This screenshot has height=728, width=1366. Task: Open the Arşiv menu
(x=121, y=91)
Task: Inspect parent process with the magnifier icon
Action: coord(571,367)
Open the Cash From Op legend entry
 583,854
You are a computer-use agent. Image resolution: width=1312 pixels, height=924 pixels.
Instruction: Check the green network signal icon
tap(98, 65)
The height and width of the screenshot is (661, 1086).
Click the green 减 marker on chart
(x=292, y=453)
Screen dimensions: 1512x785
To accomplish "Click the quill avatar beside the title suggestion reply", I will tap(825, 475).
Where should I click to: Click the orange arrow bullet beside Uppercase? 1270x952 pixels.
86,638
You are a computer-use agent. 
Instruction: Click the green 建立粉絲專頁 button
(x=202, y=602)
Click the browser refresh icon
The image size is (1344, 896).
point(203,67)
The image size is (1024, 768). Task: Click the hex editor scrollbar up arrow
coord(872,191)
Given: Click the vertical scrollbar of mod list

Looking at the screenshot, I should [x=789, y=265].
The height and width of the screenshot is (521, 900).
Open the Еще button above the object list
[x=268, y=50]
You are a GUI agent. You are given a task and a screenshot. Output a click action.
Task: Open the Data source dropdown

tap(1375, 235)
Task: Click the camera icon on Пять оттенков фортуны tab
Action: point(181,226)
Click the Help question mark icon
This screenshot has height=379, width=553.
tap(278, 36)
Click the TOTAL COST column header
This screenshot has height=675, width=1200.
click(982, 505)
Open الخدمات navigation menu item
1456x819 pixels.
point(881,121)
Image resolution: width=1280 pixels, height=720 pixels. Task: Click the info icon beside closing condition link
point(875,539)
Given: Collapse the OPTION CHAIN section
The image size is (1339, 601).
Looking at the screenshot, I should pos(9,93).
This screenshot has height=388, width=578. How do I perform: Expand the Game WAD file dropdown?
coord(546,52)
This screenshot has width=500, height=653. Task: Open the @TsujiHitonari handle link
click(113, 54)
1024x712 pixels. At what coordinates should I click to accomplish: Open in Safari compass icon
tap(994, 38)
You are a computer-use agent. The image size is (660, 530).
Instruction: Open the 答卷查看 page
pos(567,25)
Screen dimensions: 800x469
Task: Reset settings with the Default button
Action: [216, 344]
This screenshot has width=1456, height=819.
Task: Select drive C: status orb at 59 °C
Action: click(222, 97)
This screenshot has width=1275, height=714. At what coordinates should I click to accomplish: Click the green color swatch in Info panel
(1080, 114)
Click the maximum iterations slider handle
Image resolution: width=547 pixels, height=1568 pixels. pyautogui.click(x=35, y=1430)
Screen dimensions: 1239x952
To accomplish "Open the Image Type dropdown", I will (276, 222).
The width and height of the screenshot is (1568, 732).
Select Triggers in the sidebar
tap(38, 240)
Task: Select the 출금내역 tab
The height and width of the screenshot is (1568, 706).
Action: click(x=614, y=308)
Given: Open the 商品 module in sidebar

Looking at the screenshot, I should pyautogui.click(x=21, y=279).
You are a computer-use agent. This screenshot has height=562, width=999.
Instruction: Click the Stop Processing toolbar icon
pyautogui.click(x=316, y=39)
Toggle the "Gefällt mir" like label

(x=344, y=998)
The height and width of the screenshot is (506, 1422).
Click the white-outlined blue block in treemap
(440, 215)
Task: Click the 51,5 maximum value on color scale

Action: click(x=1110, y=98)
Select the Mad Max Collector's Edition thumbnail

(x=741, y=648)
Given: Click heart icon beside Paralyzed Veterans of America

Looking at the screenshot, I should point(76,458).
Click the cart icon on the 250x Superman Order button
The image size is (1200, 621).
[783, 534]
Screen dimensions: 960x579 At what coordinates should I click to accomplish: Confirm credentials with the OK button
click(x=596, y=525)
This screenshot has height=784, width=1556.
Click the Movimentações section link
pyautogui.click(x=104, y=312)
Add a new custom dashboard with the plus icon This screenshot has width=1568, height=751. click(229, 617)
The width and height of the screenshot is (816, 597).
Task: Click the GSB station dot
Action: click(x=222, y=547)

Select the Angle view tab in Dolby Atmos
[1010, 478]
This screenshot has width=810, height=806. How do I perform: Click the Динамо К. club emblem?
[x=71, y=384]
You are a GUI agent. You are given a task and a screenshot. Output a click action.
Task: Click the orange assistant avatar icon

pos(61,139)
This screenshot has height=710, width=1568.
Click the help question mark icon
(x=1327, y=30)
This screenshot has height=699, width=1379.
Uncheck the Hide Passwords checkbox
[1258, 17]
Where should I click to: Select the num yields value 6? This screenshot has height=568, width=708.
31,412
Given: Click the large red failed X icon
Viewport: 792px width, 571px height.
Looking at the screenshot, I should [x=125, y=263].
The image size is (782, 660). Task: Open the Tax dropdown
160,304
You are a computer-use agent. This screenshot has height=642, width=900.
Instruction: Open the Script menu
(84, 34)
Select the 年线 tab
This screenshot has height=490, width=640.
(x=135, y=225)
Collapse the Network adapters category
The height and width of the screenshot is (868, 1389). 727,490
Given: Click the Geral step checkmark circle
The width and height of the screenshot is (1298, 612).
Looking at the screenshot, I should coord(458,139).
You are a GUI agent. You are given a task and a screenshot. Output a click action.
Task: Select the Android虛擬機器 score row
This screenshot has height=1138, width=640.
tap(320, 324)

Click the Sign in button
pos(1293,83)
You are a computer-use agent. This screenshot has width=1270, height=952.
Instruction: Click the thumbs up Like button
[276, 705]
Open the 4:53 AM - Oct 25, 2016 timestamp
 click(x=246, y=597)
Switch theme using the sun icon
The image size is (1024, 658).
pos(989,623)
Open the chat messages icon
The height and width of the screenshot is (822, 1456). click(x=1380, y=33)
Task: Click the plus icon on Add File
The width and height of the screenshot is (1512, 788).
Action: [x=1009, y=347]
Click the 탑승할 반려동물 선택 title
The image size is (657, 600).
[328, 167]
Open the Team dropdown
######
_Written request:_
Rewrite all of the records above with every "Instruction" changed to "Command" and everything else left as it is.

_Expected answer:_
This screenshot has height=728, width=1366. Task: Open the Arşiv menu
(x=121, y=91)
Task: Inspect parent process with the magnifier icon
Action: coord(571,367)
Open the Cash From Op legend entry
 583,854
You are a computer-use agent. Image resolution: width=1312 pixels, height=924 pixels.
Command: Check the green network signal icon
tap(98, 65)
The height and width of the screenshot is (661, 1086).
Click the green 减 marker on chart
(x=292, y=453)
Screen dimensions: 1512x785
To accomplish "Click the quill avatar beside the title suggestion reply", I will tap(825, 475).
Where should I click to: Click the orange arrow bullet beside Uppercase? 1270x952 pixels.
86,638
You are a computer-use agent. 
Command: Click the green 建立粉絲專頁 button
(x=202, y=602)
Click the browser refresh icon
The image size is (1344, 896).
point(203,67)
The image size is (1024, 768). Task: Click the hex editor scrollbar up arrow
coord(872,191)
Given: Click the vertical scrollbar of mod list

Looking at the screenshot, I should [x=789, y=265].
The height and width of the screenshot is (521, 900).
Open the Еще button above the object list
[x=268, y=50]
You are a GUI agent. You are given a task and a screenshot. Output a click action.
Task: Open the Data source dropdown

tap(1375, 235)
Task: Click the camera icon on Пять оттенков фортуны tab
Action: point(181,226)
Click the Help question mark icon
This screenshot has height=379, width=553.
tap(278, 36)
Click the TOTAL COST column header
This screenshot has height=675, width=1200.
click(982, 505)
Open الخدمات navigation menu item
1456x819 pixels.
point(881,121)
Image resolution: width=1280 pixels, height=720 pixels. Task: Click the info icon beside closing condition link
point(875,539)
Given: Collapse the OPTION CHAIN section
The image size is (1339, 601).
Looking at the screenshot, I should pos(9,93).
This screenshot has height=388, width=578. How do I perform: Expand the Game WAD file dropdown?
coord(546,52)
This screenshot has width=500, height=653. Task: Open the @TsujiHitonari handle link
click(113, 54)
1024x712 pixels. At what coordinates should I click to accomplish: Open in Safari compass icon
tap(994, 38)
You are a computer-use agent. The image size is (660, 530).
Command: Open the 答卷查看 page
pos(567,25)
Screen dimensions: 800x469
Task: Reset settings with the Default button
Action: [216, 344]
This screenshot has width=1456, height=819.
Task: Select drive C: status orb at 59 °C
Action: click(222, 97)
This screenshot has width=1275, height=714. At what coordinates should I click to accomplish: Click the green color swatch in Info panel
(1080, 114)
Click the maximum iterations slider handle
Image resolution: width=547 pixels, height=1568 pixels. pyautogui.click(x=35, y=1430)
Screen dimensions: 1239x952
To accomplish "Open the Image Type dropdown", I will (276, 222).
The width and height of the screenshot is (1568, 732).
Select Triggers in the sidebar
tap(38, 240)
Task: Select the 출금내역 tab
The height and width of the screenshot is (1568, 706).
Action: click(x=614, y=308)
Given: Open the 商品 module in sidebar

Looking at the screenshot, I should pyautogui.click(x=21, y=279).
You are a computer-use agent. This screenshot has height=562, width=999.
Command: Click the Stop Processing toolbar icon
pyautogui.click(x=316, y=39)
Toggle the "Gefällt mir" like label

(x=344, y=998)
The height and width of the screenshot is (506, 1422).
Click the white-outlined blue block in treemap
(440, 215)
Task: Click the 51,5 maximum value on color scale

Action: click(x=1110, y=98)
Select the Mad Max Collector's Edition thumbnail

(x=741, y=648)
Given: Click heart icon beside Paralyzed Veterans of America

Looking at the screenshot, I should point(76,458).
Click the cart icon on the 250x Superman Order button
The image size is (1200, 621).
[783, 534]
Screen dimensions: 960x579 At what coordinates should I click to accomplish: Confirm credentials with the OK button
click(x=596, y=525)
This screenshot has height=784, width=1556.
Click the Movimentações section link
pyautogui.click(x=104, y=312)
Add a new custom dashboard with the plus icon This screenshot has width=1568, height=751. click(229, 617)
The width and height of the screenshot is (816, 597).
Task: Click the GSB station dot
Action: click(x=222, y=547)

Select the Angle view tab in Dolby Atmos
[1010, 478]
This screenshot has width=810, height=806. How do I perform: Click the Динамо К. club emblem?
[x=71, y=384]
You are a GUI agent. You are given a task and a screenshot. Output a click action.
Task: Click the orange assistant avatar icon

pos(61,139)
This screenshot has height=710, width=1568.
Click the help question mark icon
(x=1327, y=30)
This screenshot has height=699, width=1379.
Uncheck the Hide Passwords checkbox
[1258, 17]
Where should I click to: Select the num yields value 6? This screenshot has height=568, width=708.
31,412
Given: Click the large red failed X icon
Viewport: 792px width, 571px height.
Looking at the screenshot, I should [x=125, y=263].
The image size is (782, 660). Task: Open the Tax dropdown
160,304
You are a computer-use agent. This screenshot has height=642, width=900.
Command: Open the Script menu
(84, 34)
Select the 年线 tab
This screenshot has height=490, width=640.
(x=135, y=225)
Collapse the Network adapters category
The height and width of the screenshot is (868, 1389). 727,490
Given: Click the Geral step checkmark circle
The width and height of the screenshot is (1298, 612).
Looking at the screenshot, I should coord(458,139).
You are a GUI agent. You are given a task and a screenshot. Output a click action.
Task: Select the Android虛擬機器 score row
This screenshot has height=1138, width=640.
tap(320, 324)

Click the Sign in button
pos(1293,83)
You are a computer-use agent. This screenshot has width=1270, height=952.
Command: Click the thumbs up Like button
[276, 705]
Open the 4:53 AM - Oct 25, 2016 timestamp
 click(x=246, y=597)
Switch theme using the sun icon
The image size is (1024, 658).
pos(989,623)
Open the chat messages icon
The height and width of the screenshot is (822, 1456). click(x=1380, y=33)
Task: Click the plus icon on Add File
The width and height of the screenshot is (1512, 788).
Action: [x=1009, y=347]
Click the 탑승할 반려동물 선택 title
The image size is (657, 600).
[328, 167]
Open the Team dropdown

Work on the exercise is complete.